THIS is what my father raised me to do. Although he was an alcoholic, he was a happy alcoholic and he was pretty much careful to drink when we children were not around. It was an “adult” thing. I suppose like sex was an “adult” thing.
I have thought of the word “support” many times during my life and, sometimes unfortunately for me, I have given my support to the wrong people or the wrong organization or causes sometimes and have lived to regret it but always, always when I see something happening that I believe is wrong to an animal or person I will give my support to that animal or person. I WILL NOT turn my back because I am afraid of offending someone or getting injured.
What does this make me? When you look at the world today how much support do you see being given? You hear pleas of support from poor people, from disabled people, from the elderly.
You also hear how hard it is to make friends. I never believed that. You hear that blood is thicker than water. I unfortunately never believed that either. You hear how churches are sanctuaries, how hospitals are to cure the ill, how policemen are to help keep the peace, how attorneys are to work for the person who is paying for them, how friends will be friends forever and even though they drift apart, when they see each other again there may be a bit of awkwardness but they will still be friends.
It is hard to make friends, which I suppose is why they become close to begin with. Family blood is only thicker than water depending on the family. Churches are sanctuaries unless you are only going along with their beliefs and they are not afraid that they will get in trouble. Hospitals are to cure the ill depending on the people that work there and if they follow the rules that they have been given and if the people needing care are telling the truth. Policemen keep the peace as long as they are following their regulations and Attorneys will work for the person who pays them the most or who they are best friends with. Friends are rarely friends forever. They “move on”, they have other things to do and they, of course, don’t want to get involved with their so called friends’ troubles because they would like a smooth life also.
Because I am what my father taught me to be I find it extremely painful to learn these lessons. Each lesson hits me like a ton of rocks as he was my favorite person.

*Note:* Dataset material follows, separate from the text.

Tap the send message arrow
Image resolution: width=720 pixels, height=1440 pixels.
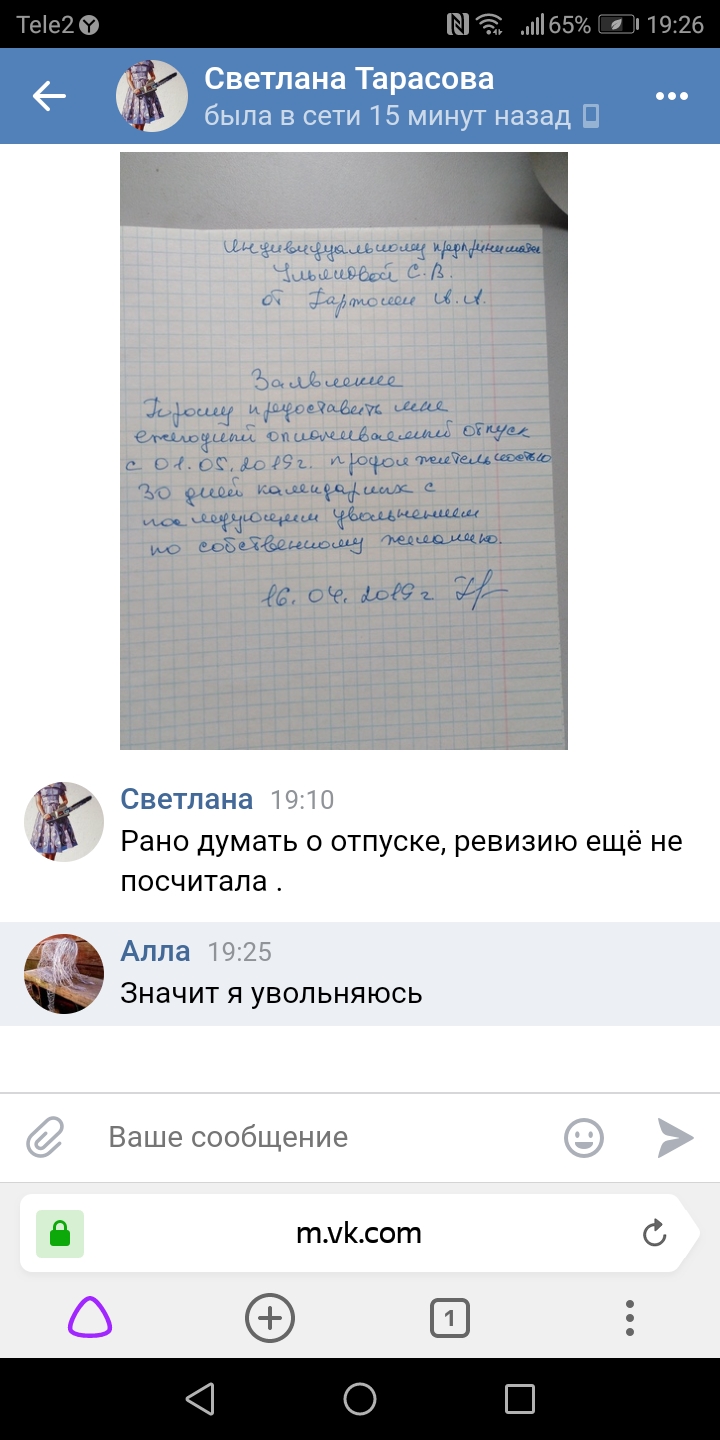click(675, 1137)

Each lesson probably hit him the same way and since I am so like my father (only he didn’t have a computer), he probably had to talk to others to help him feel better. I remember the people that he told me not to “hang around with” and that he would talk bad about to other adults. So, a family member that tells me that my father would be embarrassed did not know my father very well.
I am finally coming to grips with this thing that happened, although I will probably never get over it. I think that the hardest thing is that I knew my family was dysfunctional but I always hoped. I hoped that they would some day love me and that someday they would understand me.
The death of your entire family at one time is difficult. Not only did they die but everyone that believes in them and is friends with them has also died for me because one outcast or black sheep is not going to be believed.
I can only again thank my few friends for keeping me going, for giving me hope (and I do include God as a friend), for helping me think of the good things and for reaffirming that I am not insane because there are many people who are going through the same thing as I.